What’s Up, King Dude?: Played straightish.
In its straightest form, even the Imperial Couple expect to be able to walk the streets, visit the shops, have lunch or a coffee, etc., outside the Imperial Palace without requiring the closing of streets and the emptying of stores and vast security perimeters, etc., etc. Sure, they do have a discreet member of the Sovereign Protectors on hand and probably some well-disguised Imperial Guards here and there, but even if they had the authority to close down public property and kick people out of private property in the first place, which they don’t, it is generally considered that needing to go to those sorts of lengths to avoid assassination is a pretty sure sign that you’re Doing Things Wrong, which tells you everything you need to know about the sort of people who believe they need to go to those sorts of lengths to avoid assassination…
(And, for that matter, the sheer sense of authoritarian entitlement that lets you repurpose other people’s bits of the world as your own personal mobile bunker. Hell, even the grounds of the Imperial Palace complex are open to the public if they feel like strolling on in.)
In another, it is definitely not considered a good thing for the people running things to be generally out of touch with the citizen-shareholder on the street, and as such part of the job of the Imperial Household’s Office of the Citizenry is to ensure that random selections of citizen-shareholders are invited to dinner at the usual intervals, to hold the equivalent of Big Block of Cheese Day, and so forth.
(The protocol is obvs. not quite as informal as the trope name implies, and people who have specific requests know perfectly well that if it can be dealt with through the proper process, it should be, you will be told to not waste the Imperial time, and it will actually get you quicker results, but the bubble is far, far thinner that we would imagine it to be.)
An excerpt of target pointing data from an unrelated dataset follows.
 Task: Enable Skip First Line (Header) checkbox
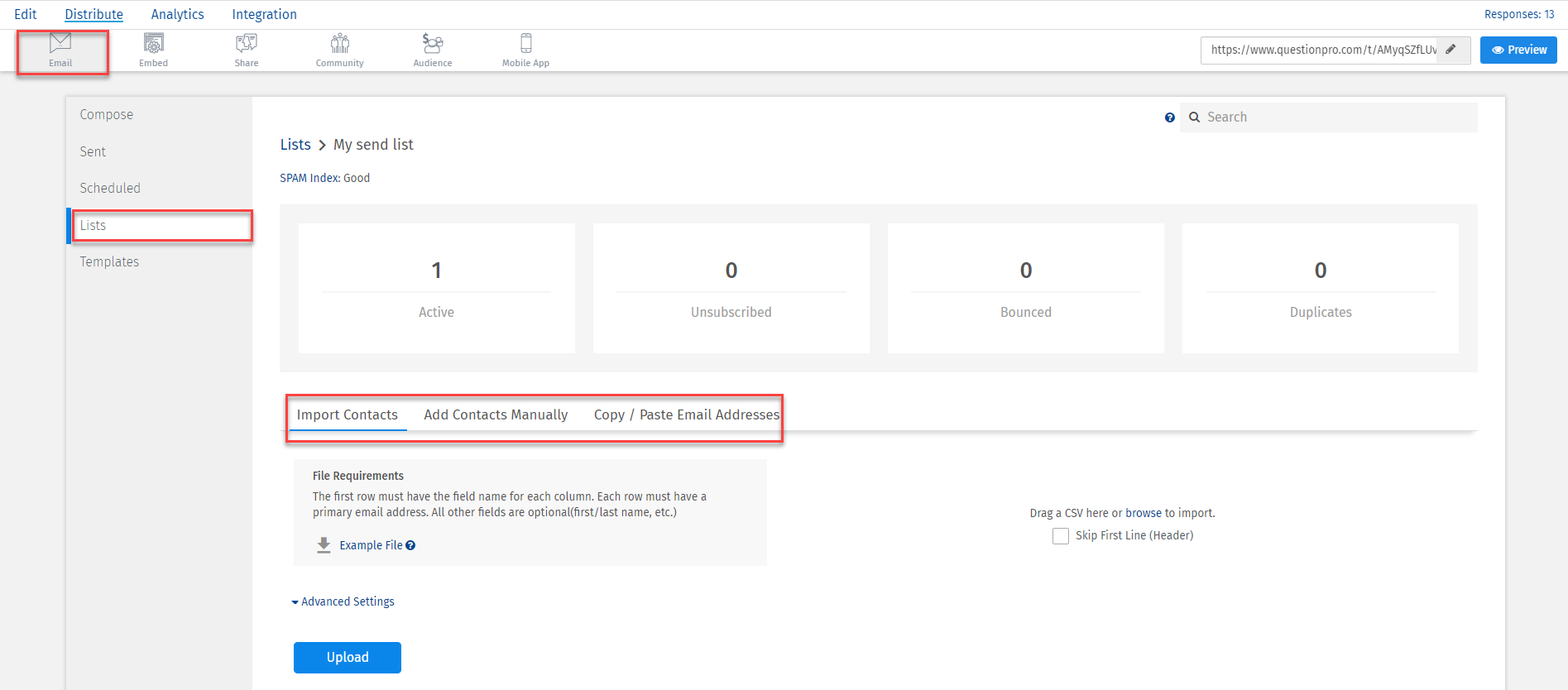[x=1060, y=536]
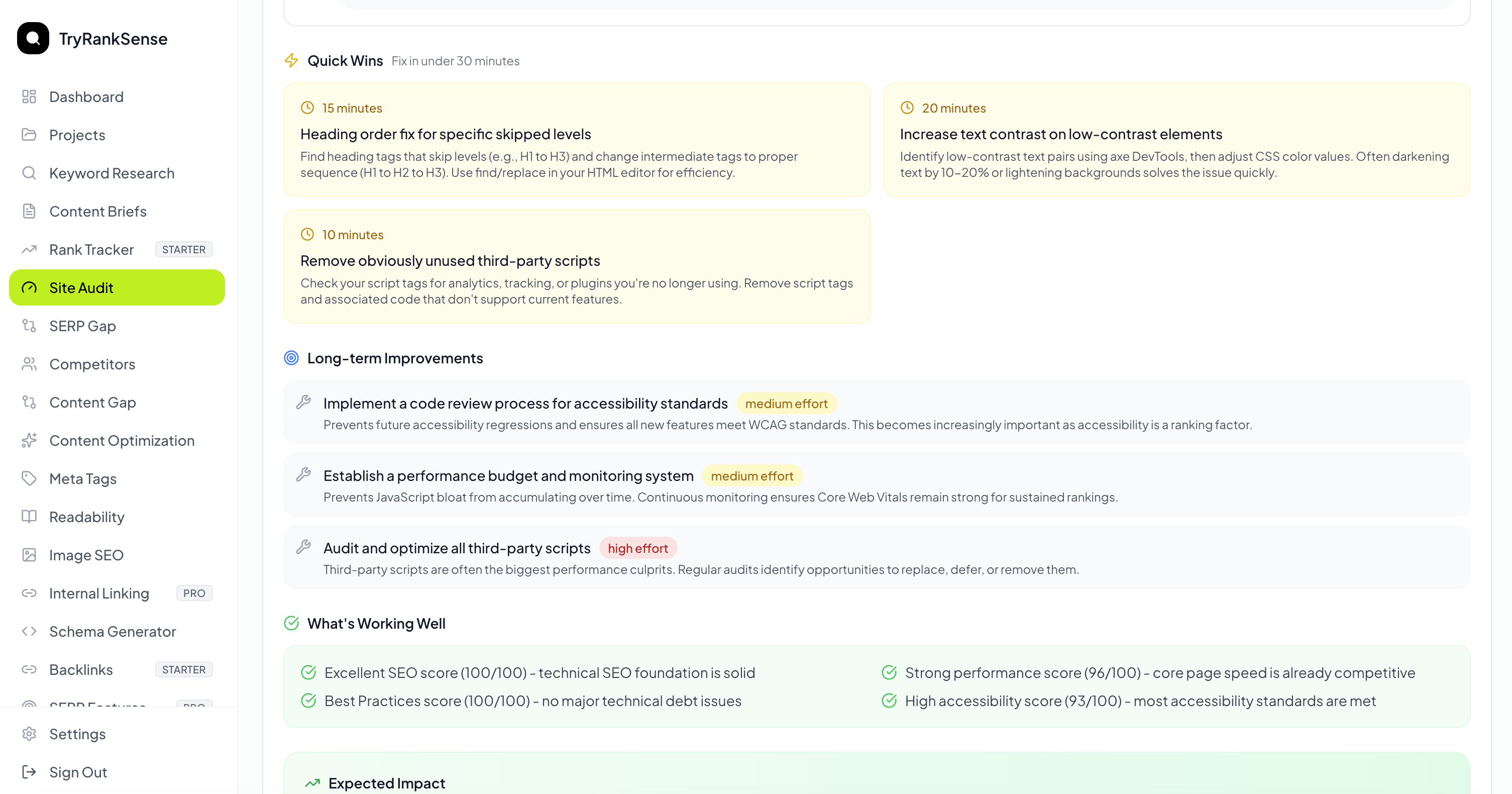This screenshot has width=1512, height=794.
Task: Click the Keyword Research magnifier icon
Action: click(x=29, y=173)
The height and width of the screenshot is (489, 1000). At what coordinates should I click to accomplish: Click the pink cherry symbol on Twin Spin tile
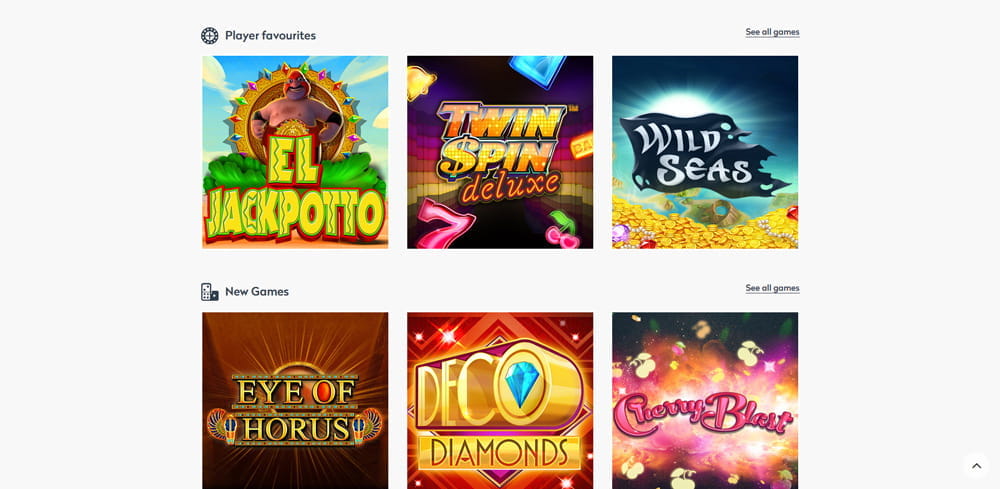coord(562,231)
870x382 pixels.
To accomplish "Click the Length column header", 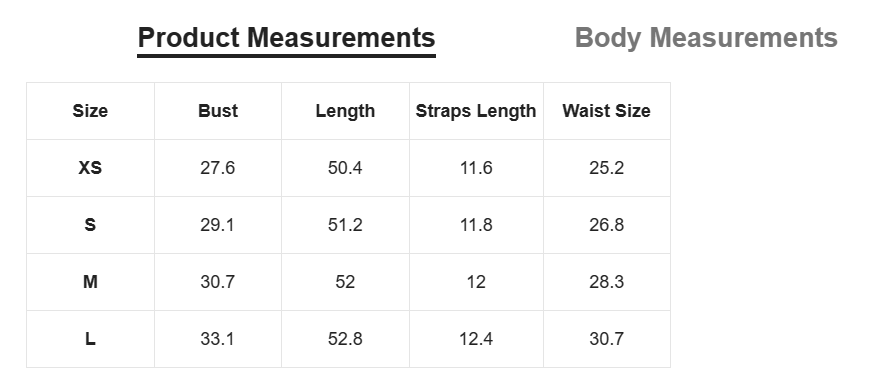I will coord(345,111).
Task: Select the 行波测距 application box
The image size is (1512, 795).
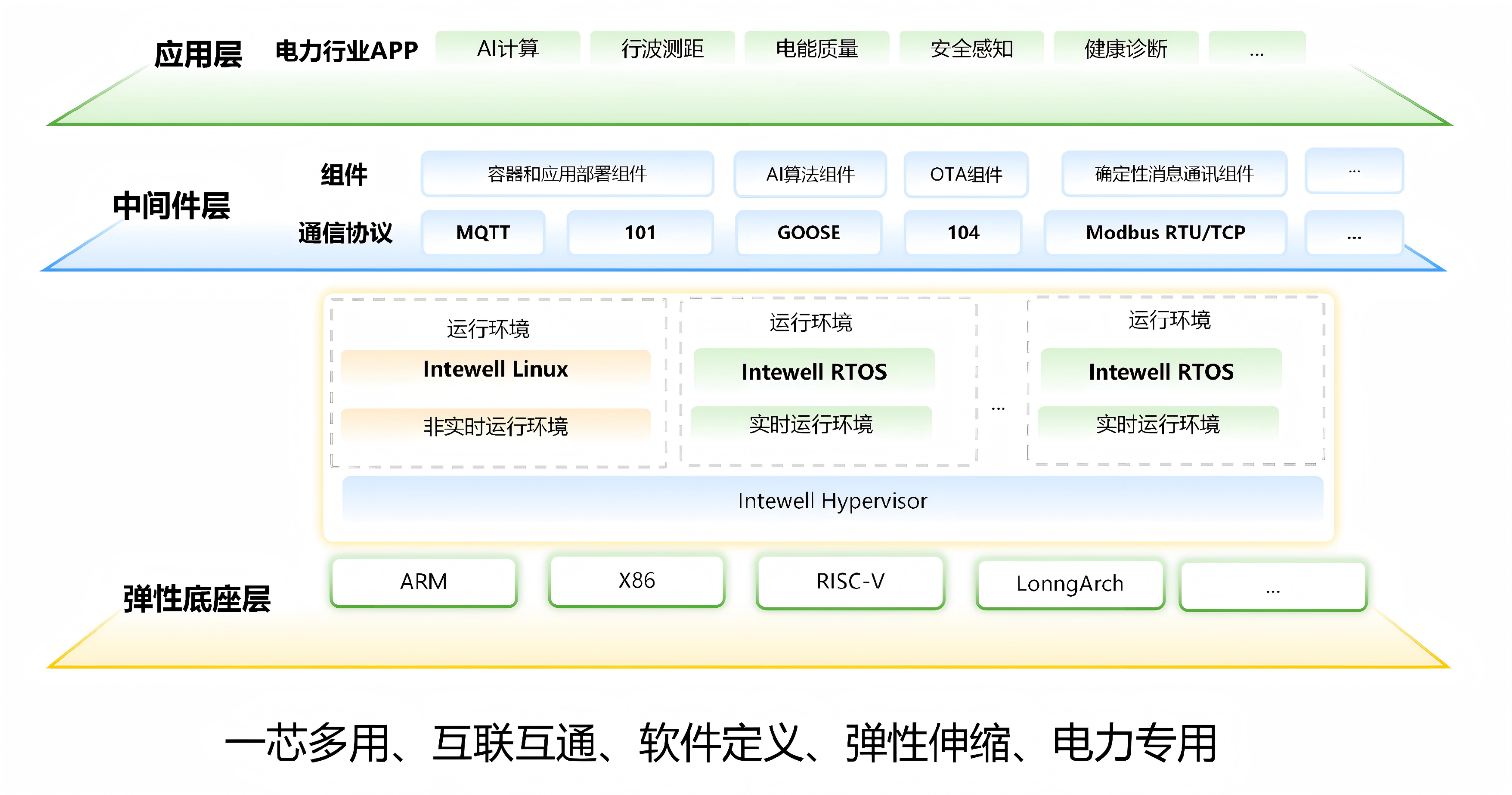Action: click(x=662, y=48)
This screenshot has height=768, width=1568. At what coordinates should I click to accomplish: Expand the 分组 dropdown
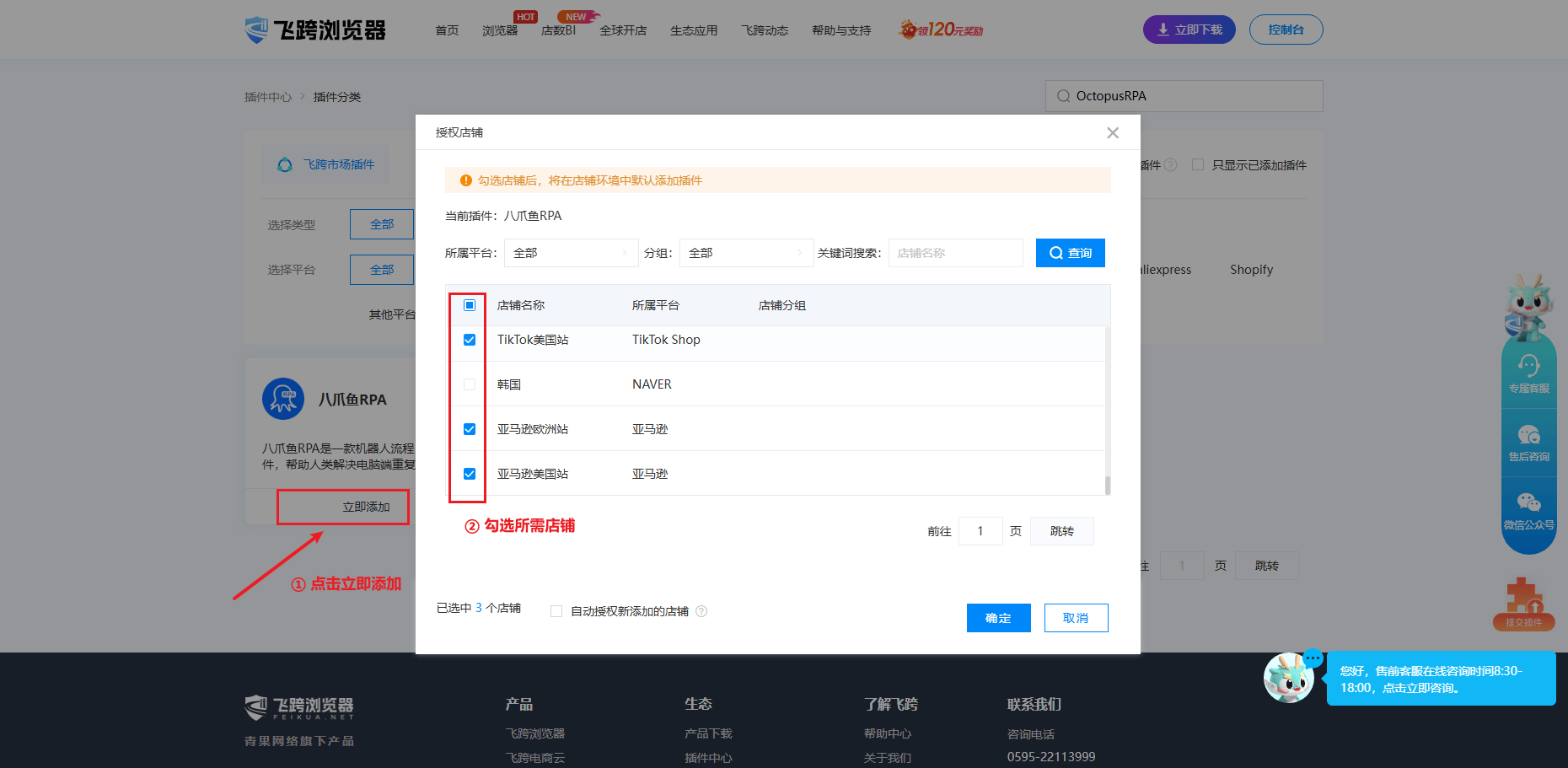pos(745,253)
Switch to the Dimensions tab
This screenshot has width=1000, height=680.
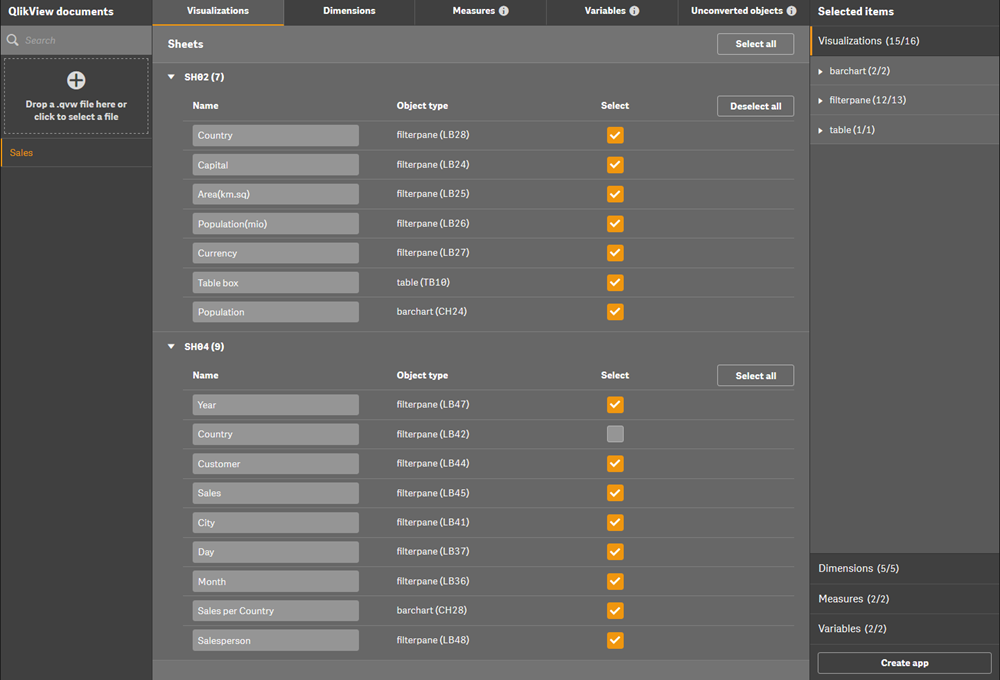pyautogui.click(x=349, y=11)
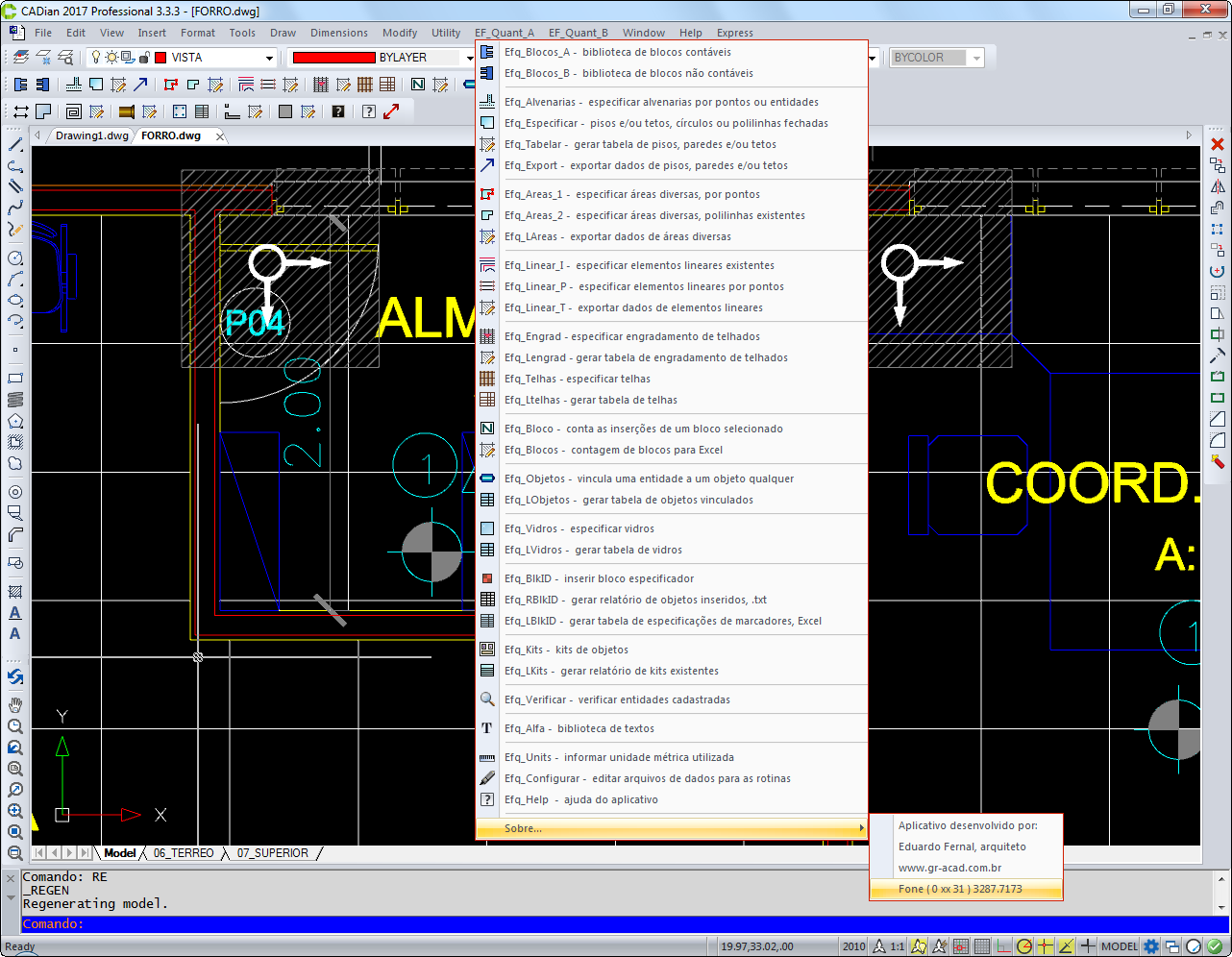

On the other hand, Citizen Oversight and the Watch Constabulary provide a security-in-depth against assassination that a US SS Protection Detail duty commander can only barely dream of. It’s just that it’s running all the time for everyone, not just for a few special people.
These days, pretty much, yes. (And, of course, in the event of an assassination, they can be restored from backup.)
Wasn’t always that way, though, and this is a tradition that goes all the way back to Alphas I Amanyr and Seledíë III Selequelios at the founding of the Empire, who really wanted to make a point of the whole we-rule-by-universal-consent-and-thus-need-fear-nothing-from-our-people – unless we break the Charter, in which case, we _shouldn’t_ be protected from our people. And with that example having been set, none of their successors would have dared break with the tradition. They probably had that last in mind, too.
[I was somewhat inspired by the scene in The Door Into Sunset, I think, in which we learn that the Queen of Darthen has to hammer out her crown anew every year in the middle of a public square, unguarded, to give the people a chance to dispose of an unfit ruler.
It’s not a matter of law, in the Empire, but it is exactly the sort of gesture that the Founders would have made to show that they weren’t-and-would-never-become like the korasan tyrants of old.]
(As a side note: even with their modern capabilities, I’m pretty sure the Watch Constabulary would argue that the primary thing that keeps people safe and secure – including the Imperial Couple out for a coffee as well as everyone else – is that bit in the Imperial Charter than points out that the flipside of the Right of Common Defense is the _Responsibility_ of Common Defense, and that the citizen-shareholders actually take the notion of protecting each others’ rights as well as their own seriously.
Enough so that where the rare violent crime is concerned, the Constabulary often turns up just in time to scrape the corpus of the criminal off the pavement, and that’s just the way they like it.)